TASK OBJECTIVE | Rewrite the excerpt on housing voucher cuts from the words "April 2, 2013" through "because of sequestration.", swapping "sequestration" for "automatic spending cuts" wherever it occurs.

EXCERPTED PASSAGE |
# # # # # # #

Cuts Come at Time of Rising Need for Housing Assistance and Will Exacerbate Homelessness

PDF of this report (10pp.)

By Douglas Rice

April 2, 2013

The budget cuts known as “sequestration,” initiated on March 1, will likely force state and local housing agencies to cut the number of low-income families using Housing Choice Vouchers to afford housing by roughly 140,000 by early 2014.[1]   This represents a sharp break from Congress’ bipartisan commitment — which it has met for most of the voucher program’s nearly 40-year history — to renew assistance for at least the same number of families from year to year.      Thousands of other low-income families using vouchers could face sharp rent increases because of sequestration.

These cuts, which housing agencies have already begun to implement (primarily by failing to reissue vouchers to families on waiting lists when other families leave the program), will fall heavily on vulnerable people.  Half of the households in the voucher program include seniors or people with disabilities, while most of the rest are families with children.  These households typically have incomes well below the poverty line and cannot afford housing without assistance.  Some who will go without assistance face extreme hardship, such as living in homeless shelters. 

The cuts come at a time when the number of low-income families in need of housing assistance has been rising substantially, there are long waiting lists for vouchers in almost every community, and homelessness remains a persistent problem.

# # # # # # #

Dataset items
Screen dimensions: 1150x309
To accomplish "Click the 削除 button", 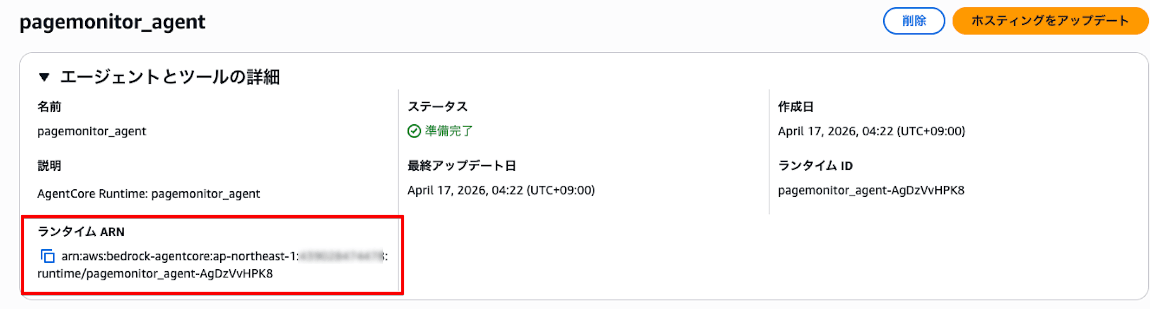I will tap(914, 21).
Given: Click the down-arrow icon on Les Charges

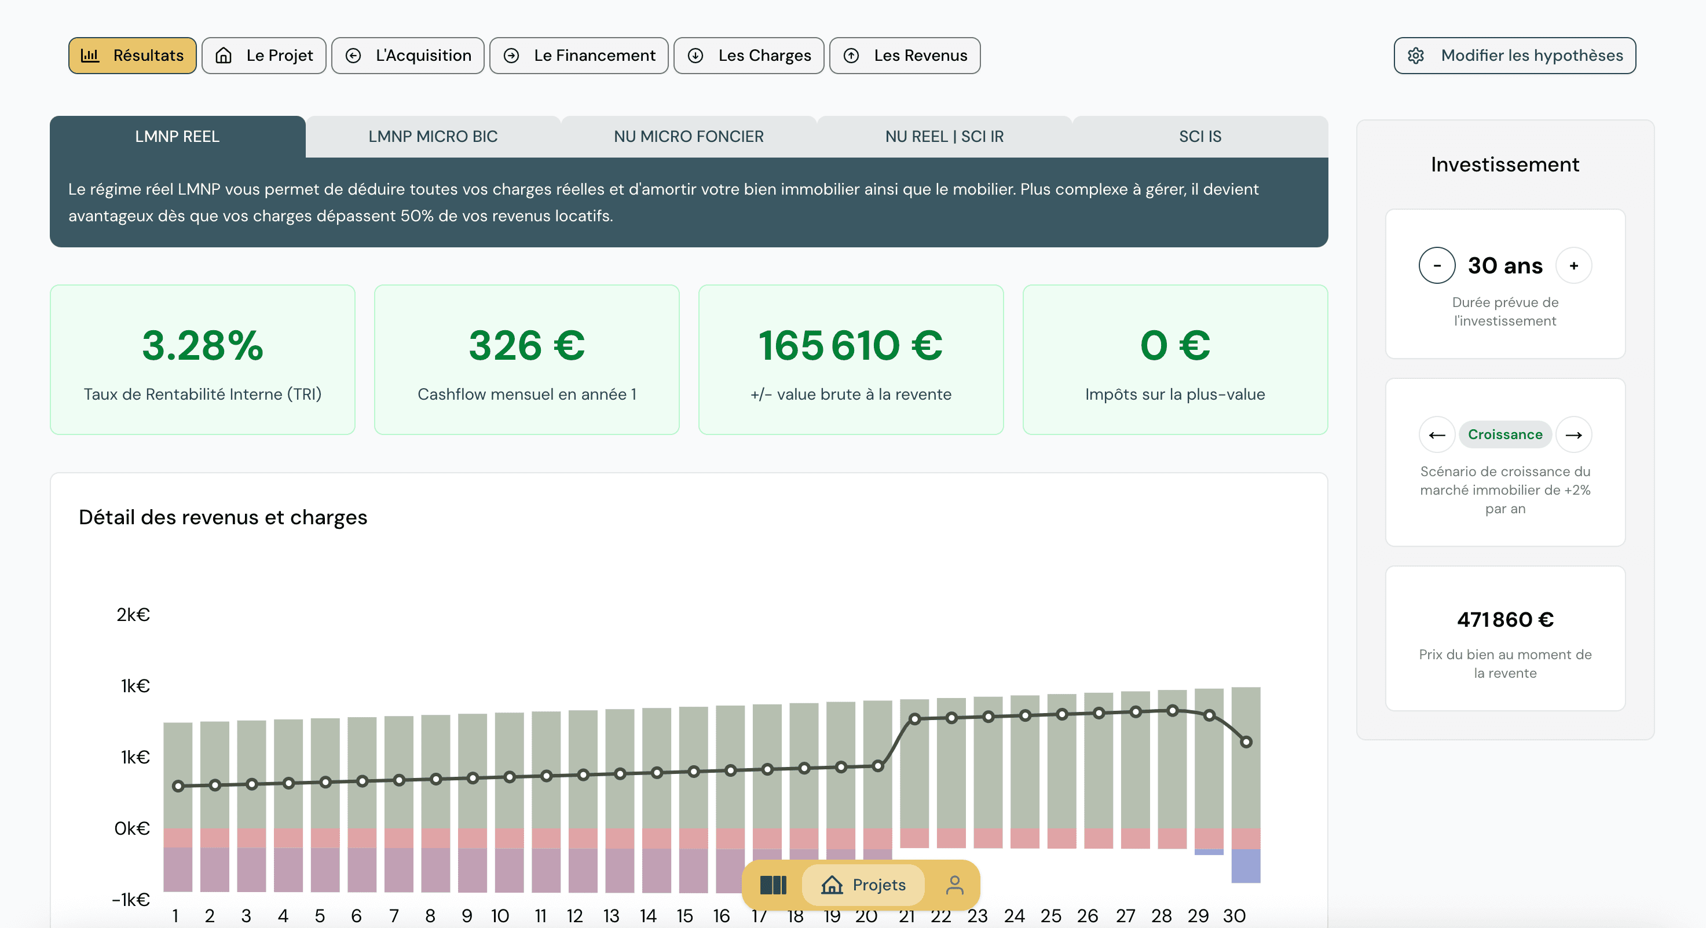Looking at the screenshot, I should 694,56.
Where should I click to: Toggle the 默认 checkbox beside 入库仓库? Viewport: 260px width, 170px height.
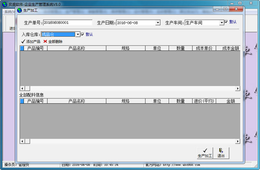click(82, 34)

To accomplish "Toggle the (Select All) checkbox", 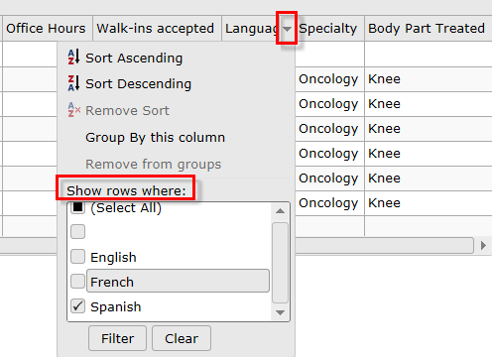I will pos(77,207).
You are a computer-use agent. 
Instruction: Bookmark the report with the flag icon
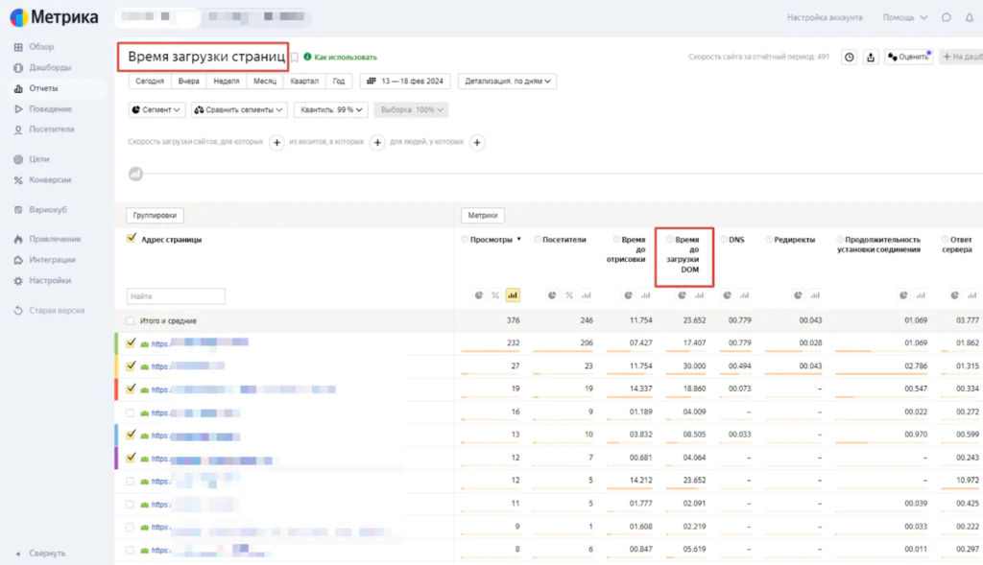click(295, 58)
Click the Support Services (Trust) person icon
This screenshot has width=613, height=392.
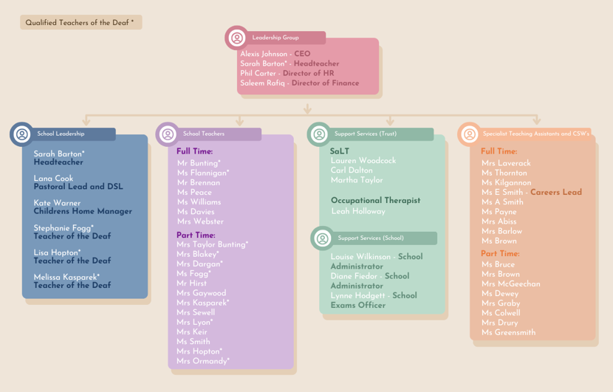319,134
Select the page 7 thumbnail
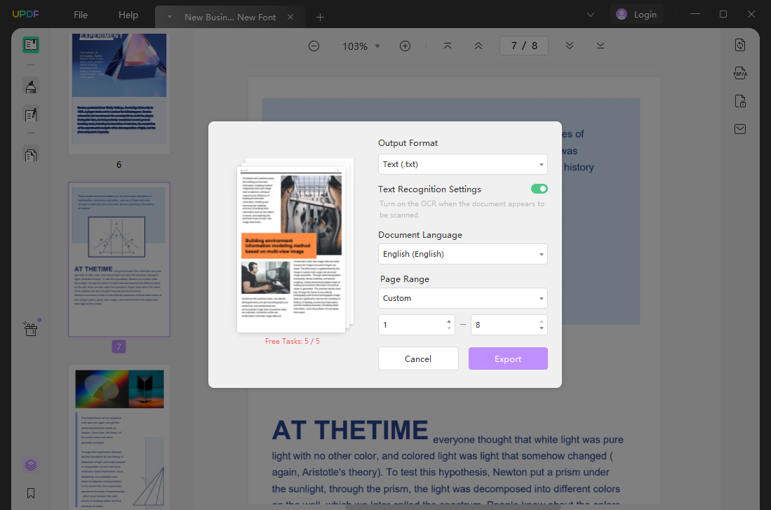This screenshot has width=771, height=510. (x=119, y=259)
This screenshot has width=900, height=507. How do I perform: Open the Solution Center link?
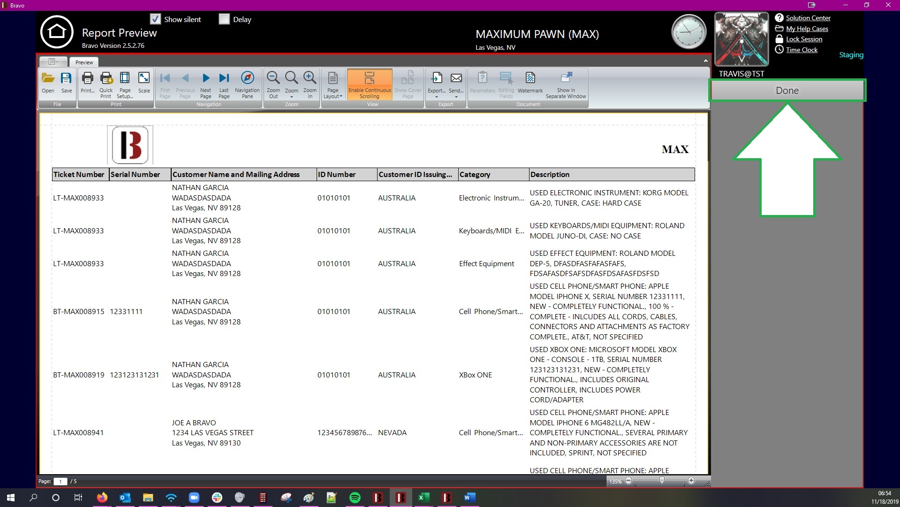coord(808,18)
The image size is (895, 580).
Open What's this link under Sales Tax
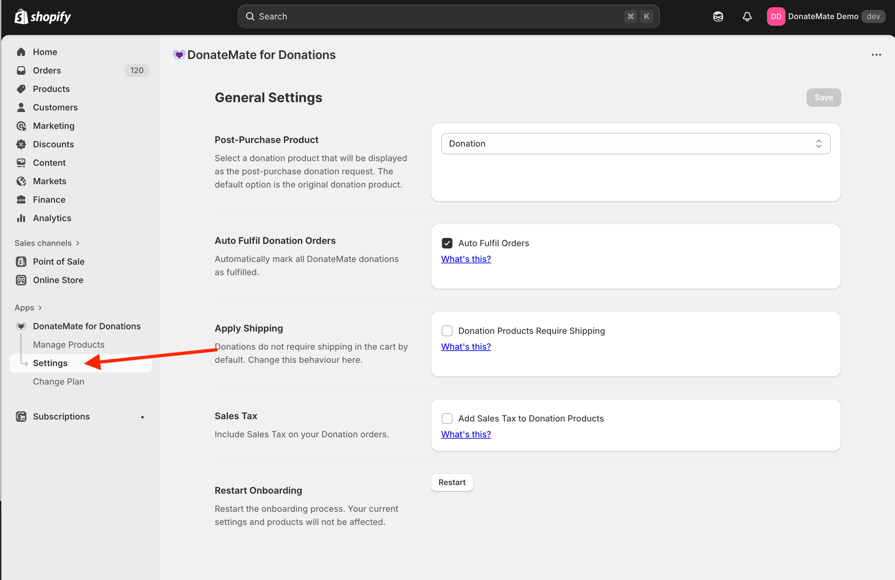click(466, 434)
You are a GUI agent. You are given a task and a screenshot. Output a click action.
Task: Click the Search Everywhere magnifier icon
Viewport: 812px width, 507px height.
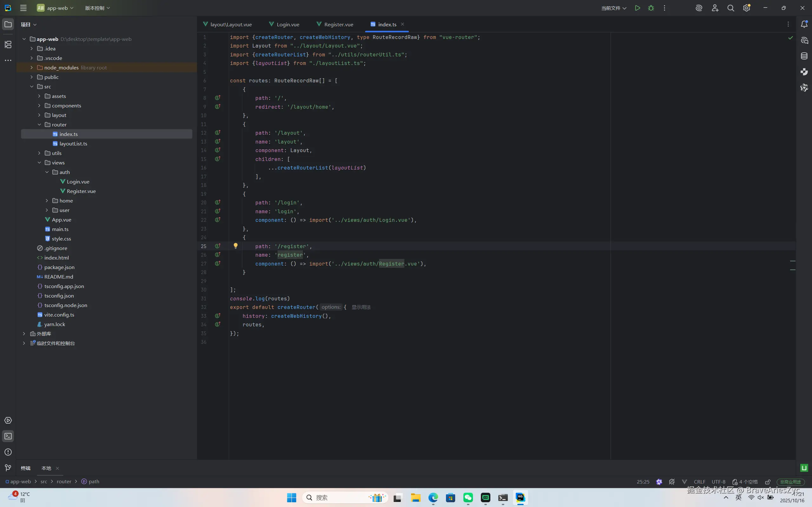(x=730, y=8)
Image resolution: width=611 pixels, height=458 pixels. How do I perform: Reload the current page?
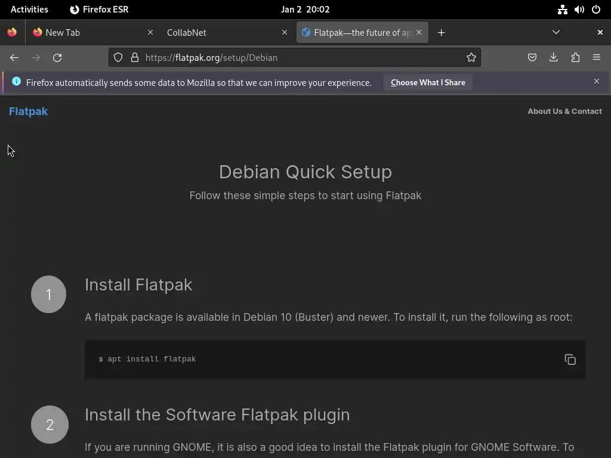57,57
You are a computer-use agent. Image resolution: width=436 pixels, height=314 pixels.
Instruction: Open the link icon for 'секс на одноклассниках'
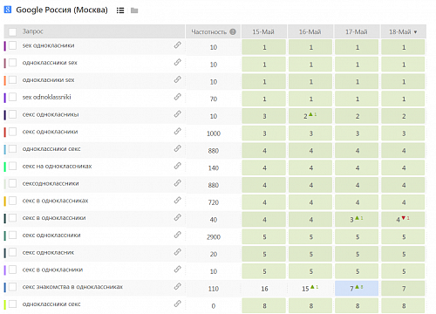pos(178,166)
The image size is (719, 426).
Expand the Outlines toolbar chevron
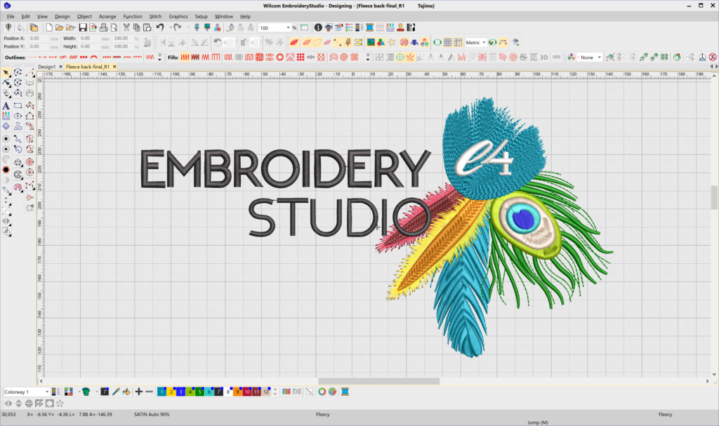(x=159, y=53)
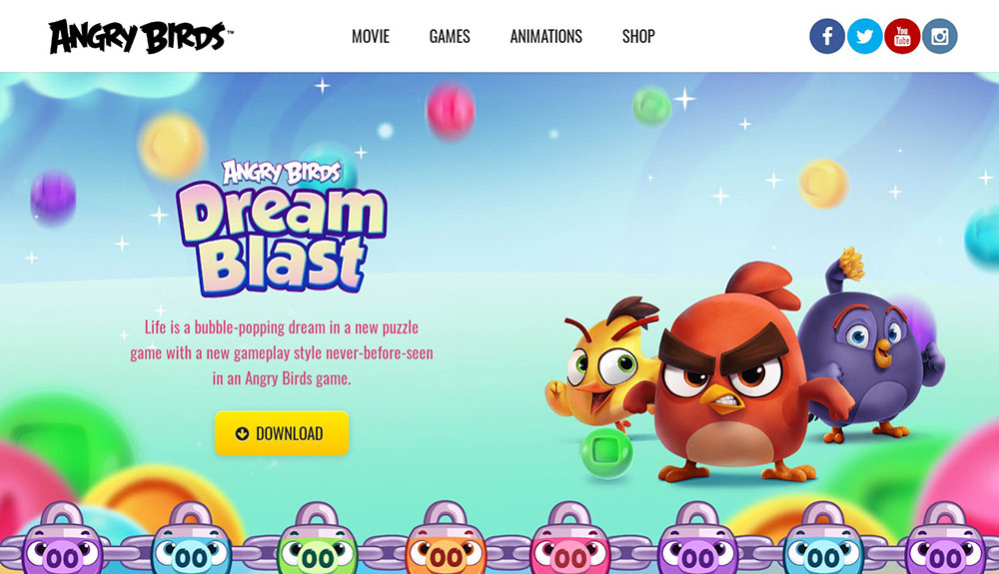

# # # # # # #

SOLUTION BELOW |
April 2, 2013

The budget cuts known as “automatic spending cuts,” initiated on March 1, will likely force state and local housing agencies to cut the number of low-income families using Housing Choice Vouchers to afford housing by roughly 140,000 by early 2014.[1]   This represents a sharp break from Congress’ bipartisan commitment — which it has met for most of the voucher program’s nearly 40-year history — to renew assistance for at least the same number of families from year to year.      Thousands of other low-income families using vouchers could face sharp rent increases because of automatic spending cuts.